Since she left, we have probably not had more than 15 to 20 encounters. At the beginning my actions were calculated and infrequent with the hope of giving here space but sending some indication that I still cared. IE, refinished a rocking chair that she wanted to give to a friend having first baby, invited her to the service that I joined my church.

We never spoke about the goals of our separation and one afternoon soon after she moved out, I asked to see her, gave her a copy of Divorce Busting and told her to call me if she decided to read it and find out if our marriage could be better than she ever though it could be. I also said that if I was not the man to make her happy she should see other people. This last statement ending up being a mistake on my part but not for the reasons you might think.

Two people begin to live their lives separately. Jump to October 2013. Last Wed, I get a "how are you" email out of the blue? After an all business response, I confirm that I will be filing papers in Dec for a Jan 2014 divorce. Another email Thur. I need to talk. We meet Thurs nite and it comes out in the conversation that she fell in love with me 25 years ago, has always loved me, wants to grow old together, does not want our marriage to end without knowing we tried to make it work.

There is very little financial incentive for her to reconcile or divorce, it's a not issue.

More of the story will come outwhich might temper everyone's enthusiasm, but I want you all to know, the 180/NC/working on myself has brought me to the brink of reconcilliation.

Be strong,
Stretch


----------



## Stretch

I want to share some things that I feel are important based on what has brought me to this point.

1. Divorce Busting works.

2. As hard as it is, set goals for your separation and rules that support them, TOGETHER. Not doing this has put reconcilliation in jeopardy for me and my WAW.

3. Stick with the 180, going dark and working on yourself. Whatever happens I am ready for it and I feel liberated.

4. If you think you can plan the timing of how these things will happen, don't. You are more of a rider than a driver when it comes to your spouse's actions.

Be strong,
Stretch


----------



## angstire

Thanks for the update, how does your gf play into this? What has your WAW done, what actions has she taken? Aside from her words?


----------



## Stretch

The timing of events has really created what will probably be a tragic outcome for my marriage.

The same day I told my wife she should see other people, I met my gf. We have had a great year together and my decision to pursue her was an acknowledgement that I felt my marriage was over and dead.

My WAW has also had a relationship in the last 14 months but when she felt she needed to work on our marriage she told her new man she needed time and broke it off.

In contrast, I told my gf about the WAW encounter/revelation and told my gf that I told my WAW that reconcilliation was probably not an option at this time because I was in love with someone else.

After extensive, conversations with my counselor, pastor, friends and family, I am probably going to have to tell my WAW that we cannot try to save our marriage at this time but I cannot predict what will happen in the future.
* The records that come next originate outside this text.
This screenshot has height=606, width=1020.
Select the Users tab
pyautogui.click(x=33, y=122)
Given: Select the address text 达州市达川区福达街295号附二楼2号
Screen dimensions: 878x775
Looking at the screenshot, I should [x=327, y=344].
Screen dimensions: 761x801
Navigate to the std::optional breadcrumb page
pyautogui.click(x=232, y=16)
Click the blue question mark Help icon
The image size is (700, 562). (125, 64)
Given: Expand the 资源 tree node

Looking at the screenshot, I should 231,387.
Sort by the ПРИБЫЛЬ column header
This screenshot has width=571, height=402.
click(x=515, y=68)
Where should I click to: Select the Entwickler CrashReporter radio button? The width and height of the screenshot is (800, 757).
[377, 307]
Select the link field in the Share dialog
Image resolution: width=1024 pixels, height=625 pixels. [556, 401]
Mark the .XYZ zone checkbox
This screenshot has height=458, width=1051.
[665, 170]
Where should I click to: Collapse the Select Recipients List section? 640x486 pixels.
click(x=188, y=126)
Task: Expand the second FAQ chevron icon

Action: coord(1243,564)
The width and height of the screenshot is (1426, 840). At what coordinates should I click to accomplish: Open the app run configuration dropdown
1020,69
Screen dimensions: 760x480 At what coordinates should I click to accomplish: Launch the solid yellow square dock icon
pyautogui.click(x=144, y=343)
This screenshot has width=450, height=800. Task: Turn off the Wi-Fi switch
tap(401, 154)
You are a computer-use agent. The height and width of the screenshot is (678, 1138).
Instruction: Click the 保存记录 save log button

Here are some of the reasons for my decision.
1. Sadly, I do not have a physical attraction to my WAW these days.
2. I feel I will resent my WAW for havign to hurt my gf to reconcile.
3. There are parts of my marriage I do not miss, mostly around family interactions.
4. While I feel I am breaking my marriage promise, I do not think a reconcile would be successful due to the items above.

This has been a heartbreaking experience as I do not want my WAW to suffer the crippling pain I felt 14 months ago.

Stretch


----------



## angstire

Stretch, sounds like you've throught this through. Good for you.

Items 1 and 3 are deal breakers for certain. 

Item 2, eh, IMO, that's what happens in love, people get hurt. I think skipping the R is the right choice for you, based on what you've said. But skipping the R needs to be based on what's best for you, not for your GF or WAW.

As far as the heartbreaking pain, you have great empathy to care for your WAW's pain, but this is the outcome of her decision. I wouldn't be able to do that, but good for you that you can. It says a lot about you. Just don't act on trying to alleviate others' pain.

This is a tough test Stretch, it sounds like you're giving it the consideration deserved.


----------



## LostViking

Your wife is responsible for at least 50% of the issues in your marriage. Difference is, she chose to follow modern convention and walked out on you. You did the 180 and let her hook up with another man. You hooked up with a gf who you really like and are attracted to. 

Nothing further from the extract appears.